Driving gloves, dosen't sound like a good idea to me. 

Although gloves probably give good mileage but they have no real torque or horsepower ... since the horse that supplied them is long since deceased.


----------



## SoyMac (Apr 16, 2005)

Yes, I wear string-back, leather-palmed, driving gloves.
And a tweed, snap-brim cap.
And a silk scarf.
And calf-high driving boots.
And leather-rimmed goggles.


----------



## scootsandludes (Nov 28, 2003)

I thought of getting driving gloves. Not because I think I drive a kick ass sports car, but sometimes on long drives, my hands get really sweaty, so its a bit uncomfortable, so if there were gloves with good absorbency, and provided adequate venting, I'd be interested, though I haven't really looked very hard. 

Riding a motorcycle, I wouldn't dream of riding without them.

vince


----------



## SoyMac (Apr 16, 2005)

scootsandludes said:


> I thought of getting driving gloves. Not because I think I drive a kick ass sports car, but sometimes on long drives, my hands get really sweaty, so its a bit uncomfortable, so if there were gloves with good absorbency, and provided adequate venting, I'd be interested, though I haven't really looked very hard.
> 
> Riding a motorcycle, I wouldn't dream of riding without them.
> 
> vince


Seriously though, you might try wearing bicycle gloves for driving. Bike gloves are designed with perspiration as a consideration.

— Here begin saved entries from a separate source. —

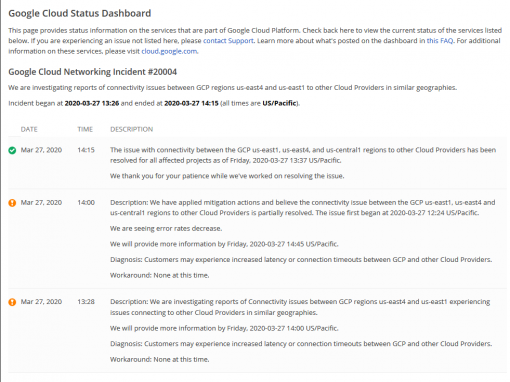510x382 pixels.
Task: Visit the cloud.google.com link
Action: pos(169,51)
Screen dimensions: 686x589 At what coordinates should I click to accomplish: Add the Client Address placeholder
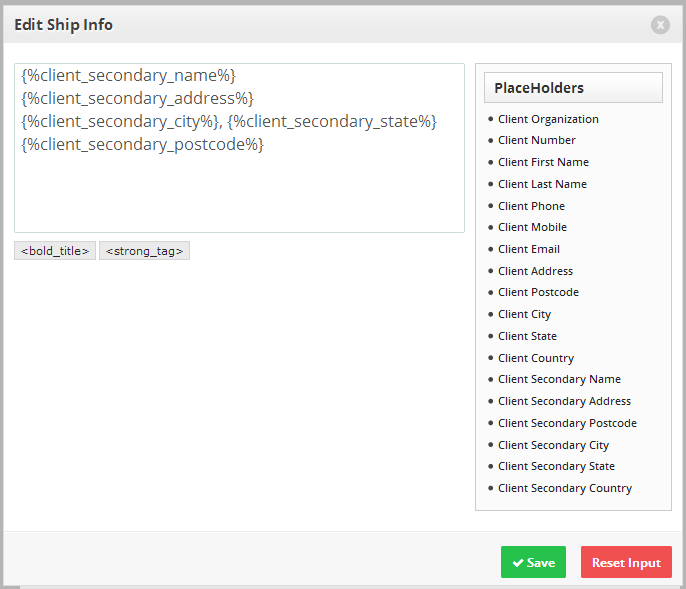coord(536,271)
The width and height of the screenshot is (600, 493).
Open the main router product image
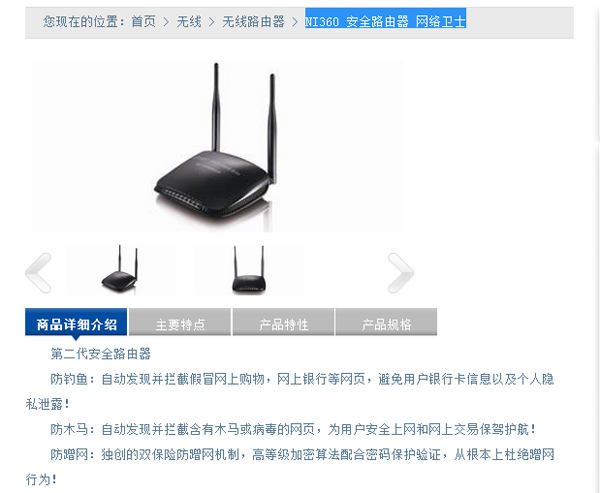(217, 146)
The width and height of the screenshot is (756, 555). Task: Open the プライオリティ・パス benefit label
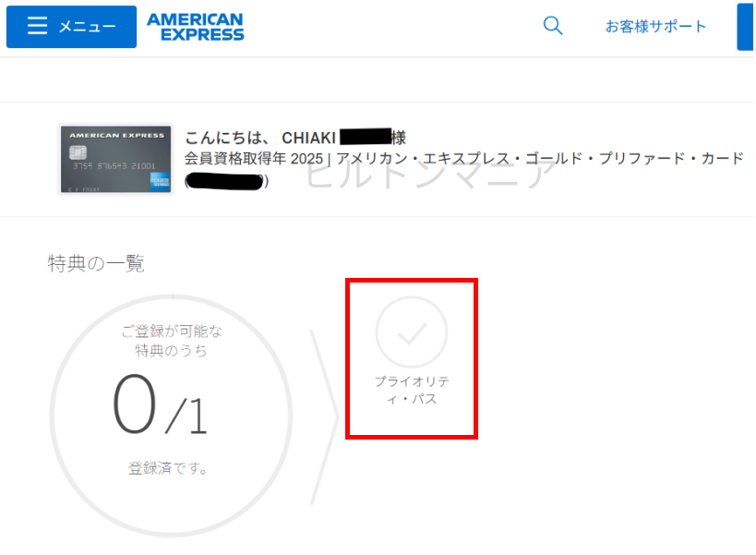[x=412, y=390]
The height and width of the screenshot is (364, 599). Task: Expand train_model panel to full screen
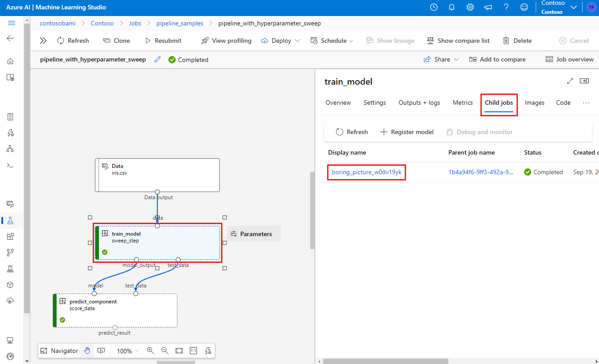570,81
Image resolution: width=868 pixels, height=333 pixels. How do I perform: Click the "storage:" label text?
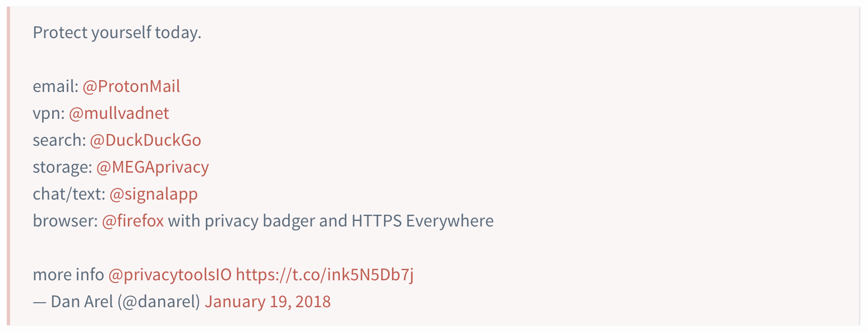click(x=62, y=167)
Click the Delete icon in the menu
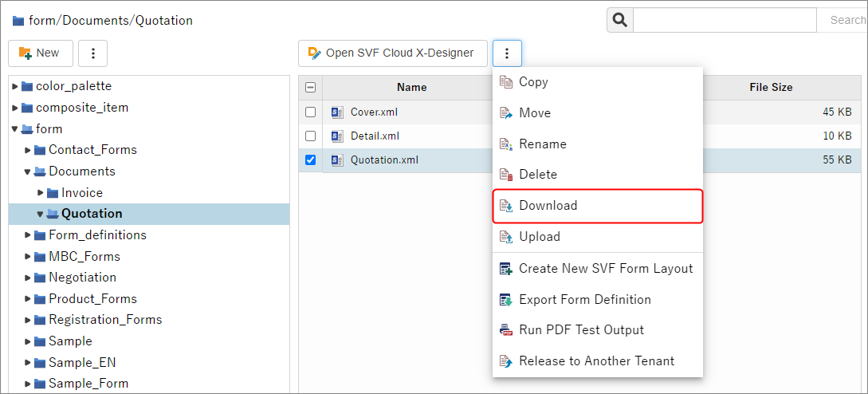This screenshot has height=394, width=868. [505, 175]

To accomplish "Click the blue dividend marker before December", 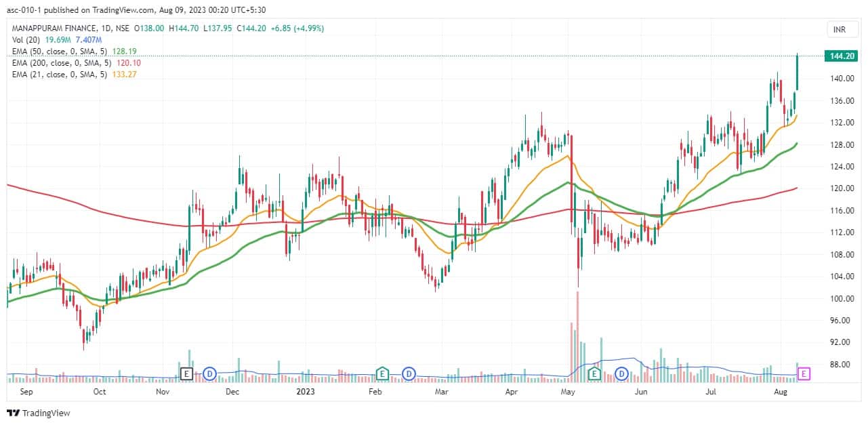I will coord(209,373).
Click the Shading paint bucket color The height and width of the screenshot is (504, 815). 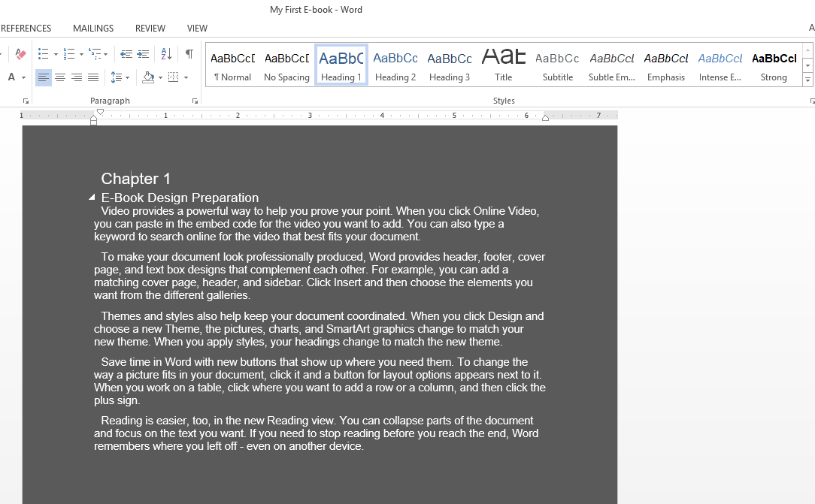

_And why is it that we *drive* a car, but we *ride* a bicycle?_


----------



## DoNotPokeTheScreen (Jun 9, 2005)

I wear driving gloves, because i drive so hardcore on the road, i sometimes get blisters on my palm and fingers.




Just kidding


----------



## yoyo (Aug 3, 2003)

When ever I see a driver wearing gloves I want to drive them off the road.
Why would one need gloves? It's not a race. Some nice winter gloves are ok untill the car warms up, but that's it.


----------



## VVA88IT (Aug 21, 2005)

I got a pair for Xmas a decade ago and I don't know where it is now. Just don't have the time or the patience to put it on and take it off. Most days, I'm too busy buckling up the kids and running late for one practice or another to even deal with driving gloves.

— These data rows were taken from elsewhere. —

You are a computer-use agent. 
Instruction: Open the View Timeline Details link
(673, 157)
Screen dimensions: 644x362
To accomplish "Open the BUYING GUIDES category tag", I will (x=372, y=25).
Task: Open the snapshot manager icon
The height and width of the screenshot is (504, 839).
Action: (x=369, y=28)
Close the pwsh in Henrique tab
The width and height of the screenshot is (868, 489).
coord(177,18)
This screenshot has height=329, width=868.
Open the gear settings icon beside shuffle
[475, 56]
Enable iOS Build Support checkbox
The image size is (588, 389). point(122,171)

Hmm, my be I'll try them on while putting my lead foot to the pedal on my professional MadCatz steering wheel when doing the course on GT4 .... do you think I'll crash any less?


----------



## BigDL (Apr 16, 2003)

Would be practical if you have a car like on Trailer Park Boys. Open top or no wind screen. As far as sweating how about one of those fuzzy steering wheel covers as popularized on TPB. Just as cooooool!


----------



## TroutMaskReplica (Feb 28, 2003)

you want to keep your hands nice and soft for the mini, err, i mean the missus? 

/joking


----------



## The Great Waka (Nov 26, 2002)

Personally, I don't drive, but if I did, I would be all about the driving gloves. Why? Because I am a big fan of such acessories. I like my hats, ties, cuff-links that I wear on an everyday, causal basis (although never all together, that'd be WAY too much). Driving gloves would be just another one. And I don't care what you people say, I still think that they are cool  .


----------



## SINC (Feb 16, 2001)

Yep, about as cool as ties and cuff-links!


----------